When Requests Isn't Enough
While requests is excellent for most use cases, it has limitations:
No async support: Requests is synchronous. For async HTTP, use httpx
or aiohttp
.
# For async requests, use httpx instead
import httpx
import asyncio
async def fetch_data():
async with httpx.AsyncClient() as client:
response = await client.get('https://api.example.com/data')
return response.json()
asyncio.run(fetch_data())
Limited concurrent requests: For making many concurrent requests, consider using requests-futures
or grequests
.
No HTTP/2: Requests uses HTTP/1.1. If you need HTTP/2, use httpx
.
Wrapping Up
The requests library is the standard for HTTP in Python because it strikes the perfect balance between simplicity and power. Start with basic GET and POST requests, then layer on the advanced features as you need them: sessions for performance, automatic retries for reliability, and streaming for large files.

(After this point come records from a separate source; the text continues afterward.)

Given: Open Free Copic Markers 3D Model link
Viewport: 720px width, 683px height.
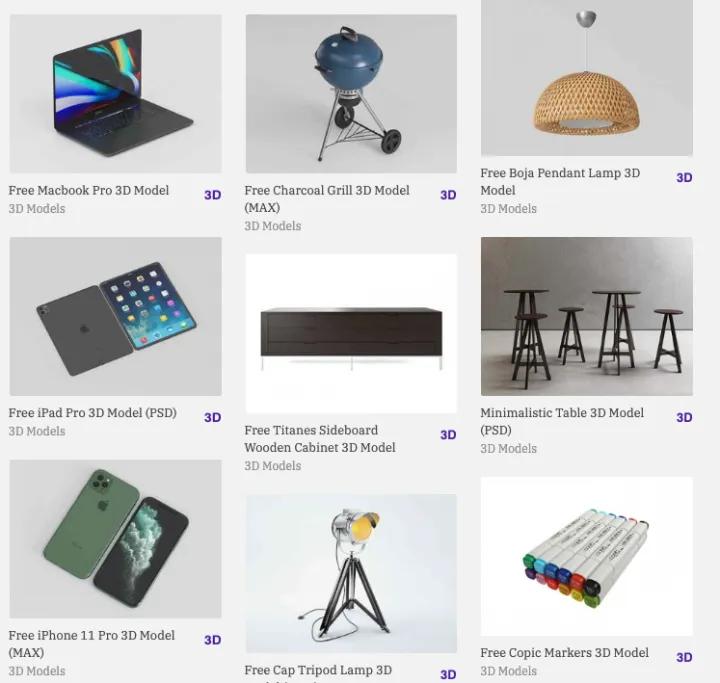Looking at the screenshot, I should pyautogui.click(x=564, y=653).
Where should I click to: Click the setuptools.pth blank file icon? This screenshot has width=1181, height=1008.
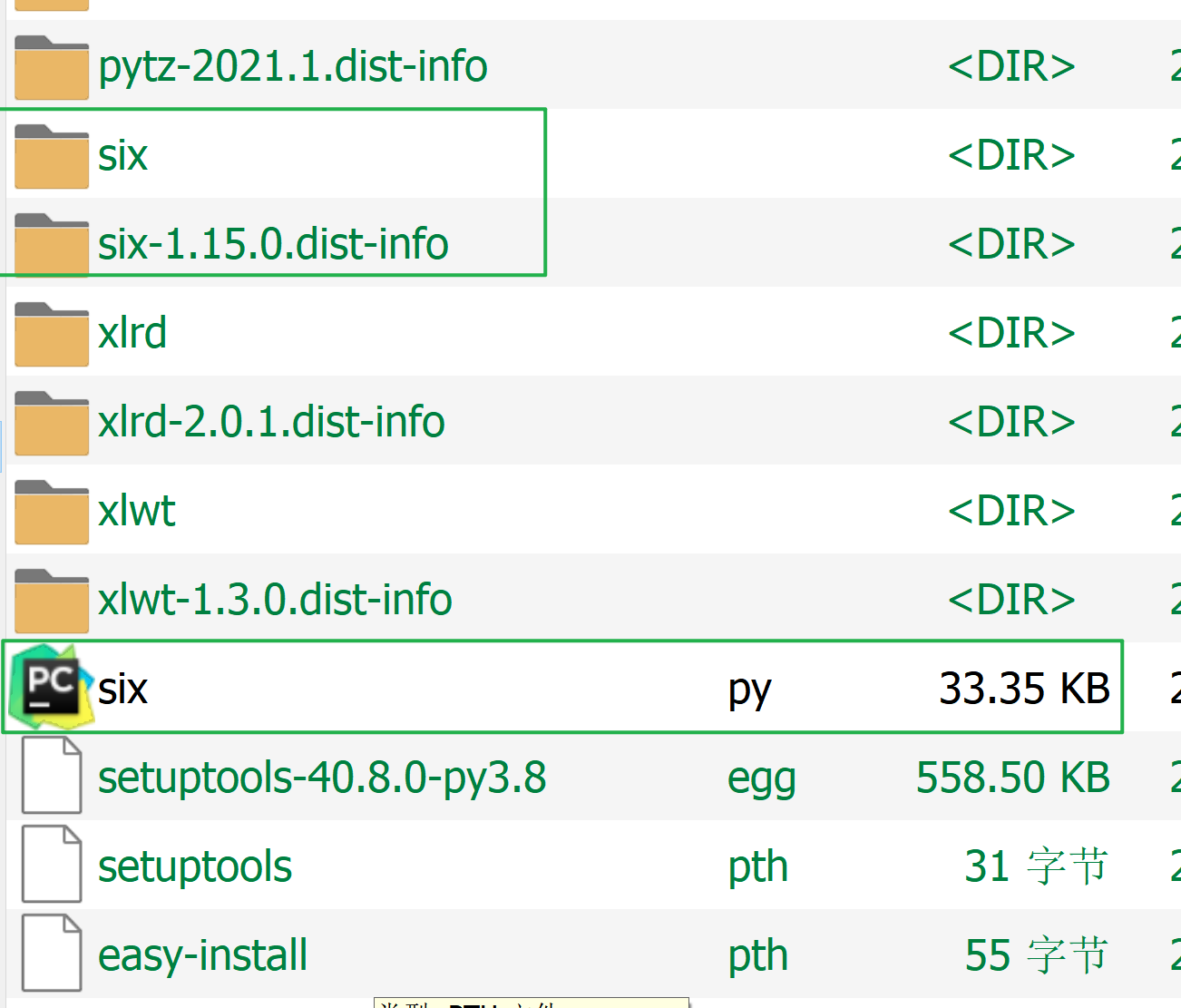click(x=51, y=864)
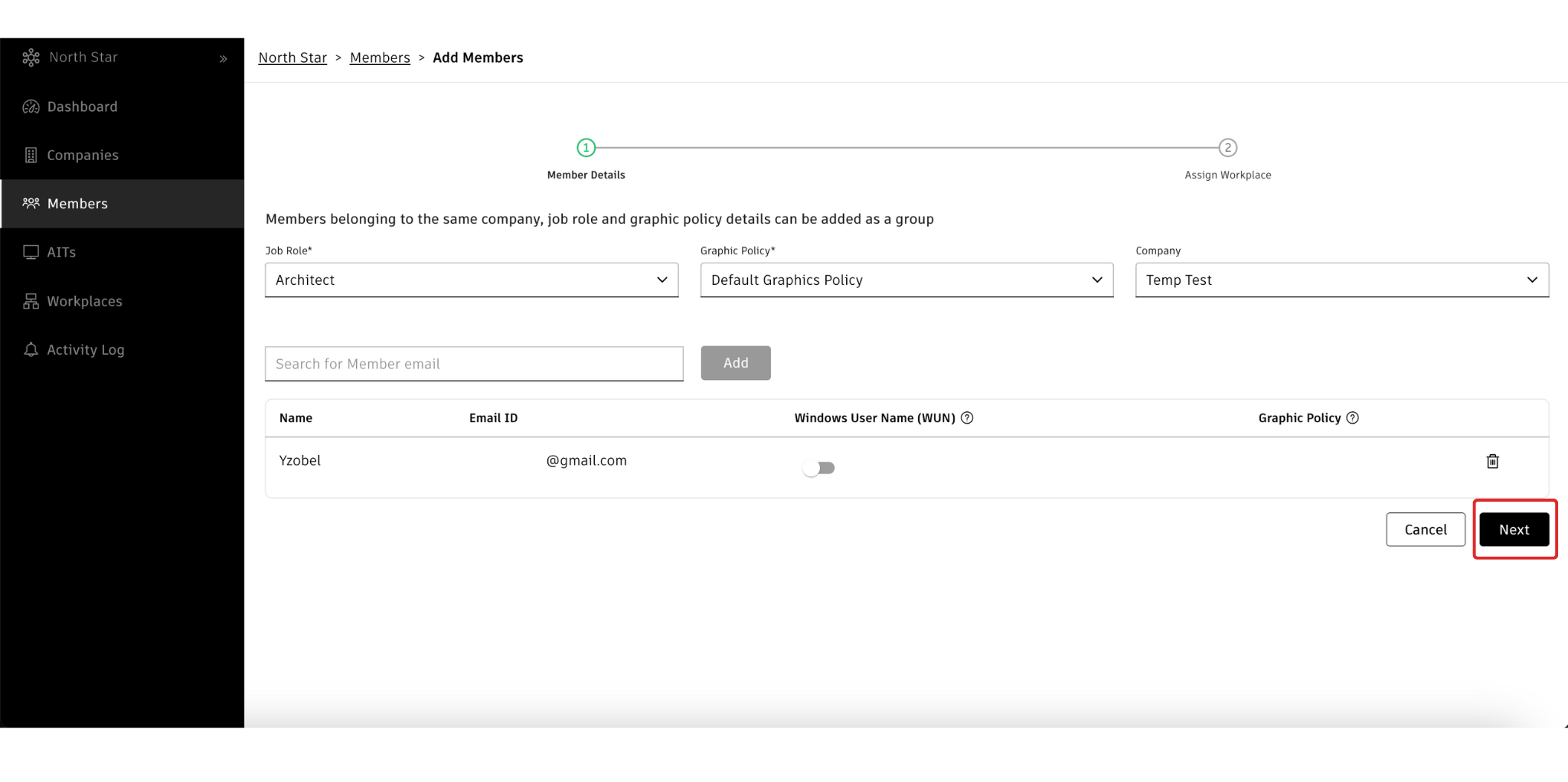This screenshot has height=782, width=1568.
Task: Click the Dashboard gauge icon
Action: click(31, 107)
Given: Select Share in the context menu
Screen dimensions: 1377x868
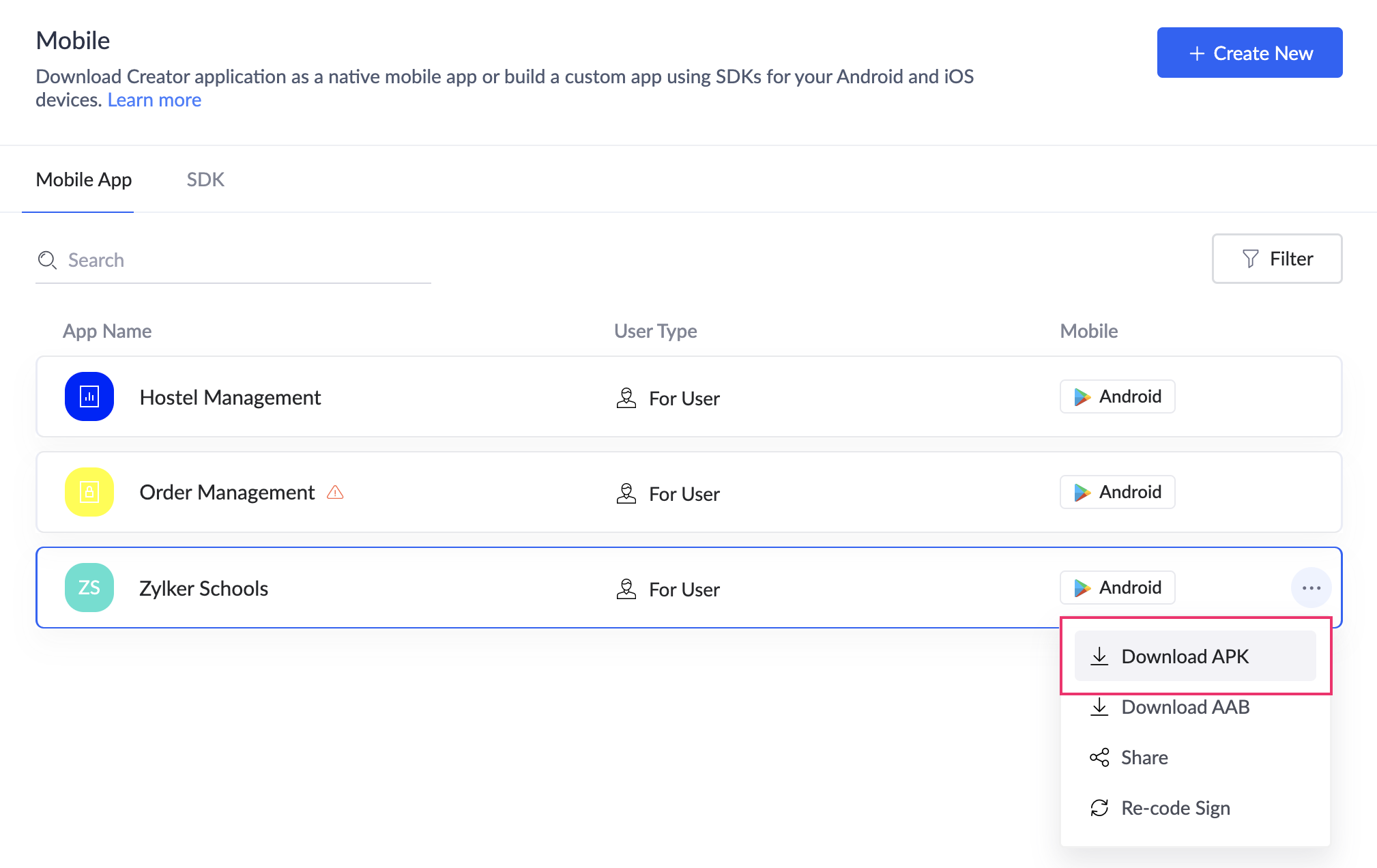Looking at the screenshot, I should coord(1144,757).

The techniques covered here—especially automatic retries, proper timeout handling, and sessions—will make your code more robust and production-ready. And that timeout warning? Take it seriously. I've debugged too many hung processes that were waiting indefinitely for a response that never came.
Now go forth and make some HTTP requests. Your APIs are waiting.